MaxRequests.patch.txt

Message body is not shown because it is too large.

Tue Nov 01 23:15:06 2011 dtown [...] cpan.org - Correspondence added 10 min

The application using the Net:SNMP module is in a better position to determine the rate at which messages should be sent to a particular host. If no responses are being received from a particular host, it should up to the application to throttle messages to that host. The lower layers of the Net::SNMP module do not have the appropriate information to make the proper decision as to whether to reduce the rate at which messages are being sent. Messages could time out because the host is busy, they could timeout because the SNMPv1 community string is invalid, they could timeout because a particular table takes longer to response than another.

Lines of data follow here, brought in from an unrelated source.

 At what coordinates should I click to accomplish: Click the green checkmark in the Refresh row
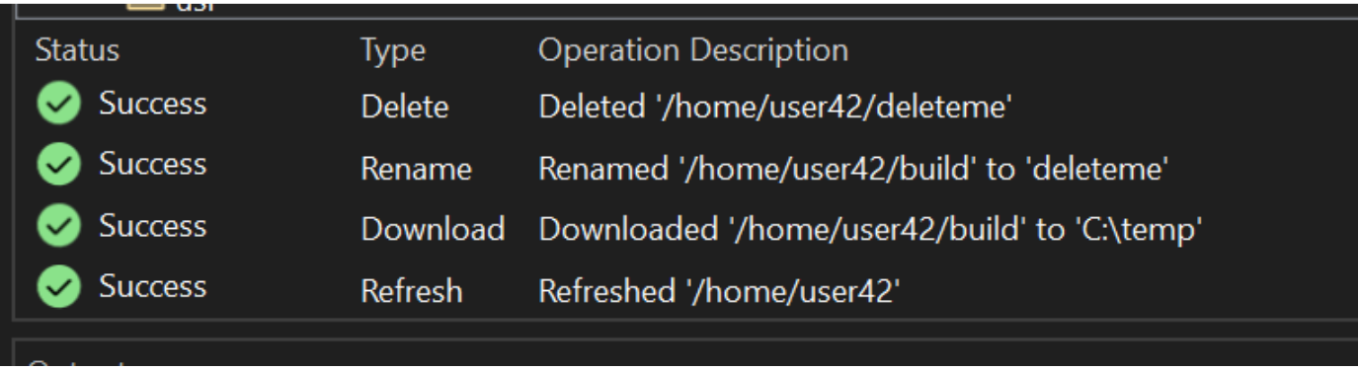pyautogui.click(x=59, y=287)
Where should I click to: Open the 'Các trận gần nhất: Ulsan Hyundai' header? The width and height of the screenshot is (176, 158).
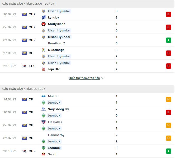click(x=29, y=4)
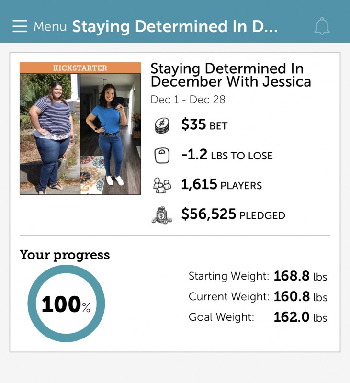Select the $35 BET amount
This screenshot has height=383, width=350.
[x=204, y=124]
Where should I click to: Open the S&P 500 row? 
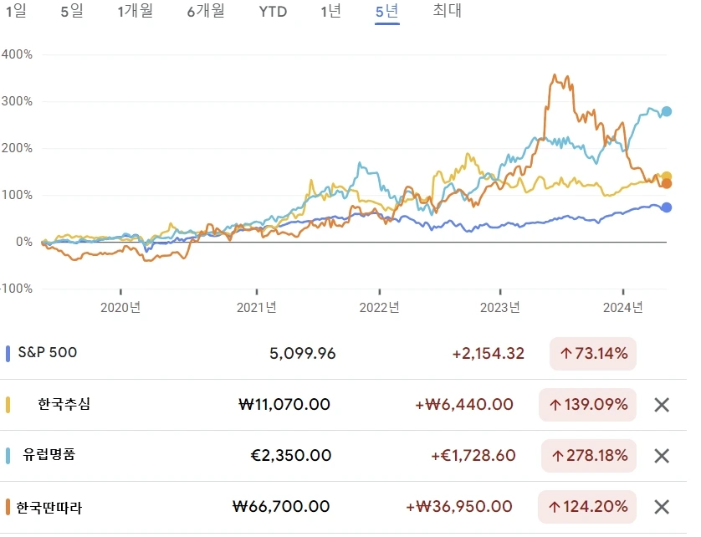click(48, 353)
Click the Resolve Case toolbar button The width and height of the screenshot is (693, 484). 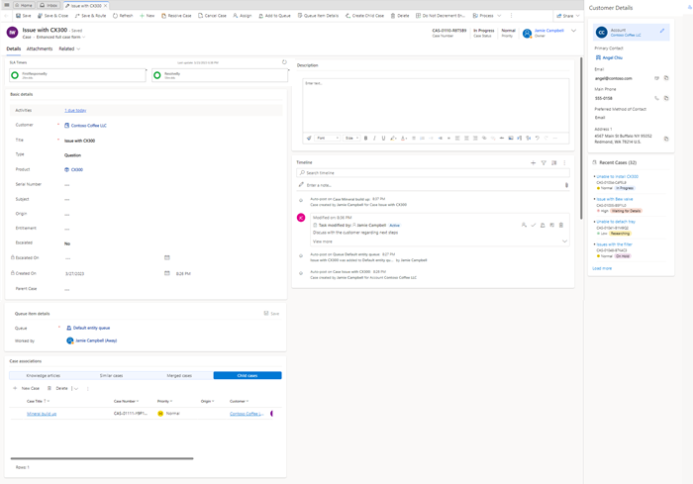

By implementing throttling in the module, the application is restricted by what ever method is used by the module to "decide" when messages should be sent.

Tue Nov 01 23:15:09 2011 The RT System itself - Status changed from 'new' to 'open'

Tue Nov 01 23:15:10 2011 dtown [...] cpan.org - Given to DTOWN

Tue Dec 13 13:21:05 2011 BBYRD [...] cpan.org - Correspondence added

On Tue Nov 01 23:15:06 2011, DTOWN wrote: Show quoted text

> The application using the Net:SNMP module is in a better position to > determine the rate at which messages should be sent to a particular > host. If no responses are being received from a particular host, it > should up to the application to throttle messages to that host.

I actually wrote these patches because the application DIDN'T have enough information about how fast to send the messages. The application has no way of knowing how long the select time took on the receive side, for example, and so I'd no idea if the Dispatcher (even with _once) was blocking because of processing time or because it was waiting for information to come down the pipe. I probably still have the code somewhere that was timing everything down the line to try to increase or decrease the send rate. It didn't work because of lack of information. Show quoted text

> The lower layers of the Net::SNMP module do not have the appropriate > information to make the proper decision as to whether to reduce the rate > at which messages are being sent. Messages could time out because the > host is busy, they could timeout because the SNMPv1 community string is > invalid, they could timeout because a particular table takes longer to > response than another.

I disagree. The lower layers have the best information available about the packet level transfer of information. If the host is busy, then sending 20 more requests at the same time is not a good idea. If the host is timing out because a table takes longer to respond, then sending 20 more requests at the same time is really not a good idea. And if the community string is wrong, then nothing is really going to help that and the app won't be able to tell the difference, either. On the flip side, you don't want the app to think that the community string is wrong when in fact, the 20 requests sent had overloaded the host. Remove the problems associated with request sending/receiving and you give the app -more- information by process of elimination. Show quoted text

> By implementing throttling in the module, the > application is restricted by what ever method is used by the module to > "decide" when messages should be sent.

No, it's not. We're talking about a user-configurable option with what would seem to be a reasonable default. If we are arguing that the app has the best information, then let the app configure the throttle the way it wants it. Heck, we can even make the default be off and let the user decide to use the throttle. I'm not against that option.

Wed Jan 18 12:00:37 2012 BBYRD [...] cpan.org - Correspondence added

Same question here: What kind of tests would be necessary to prove out the different use cases and make sure everything acts predictably?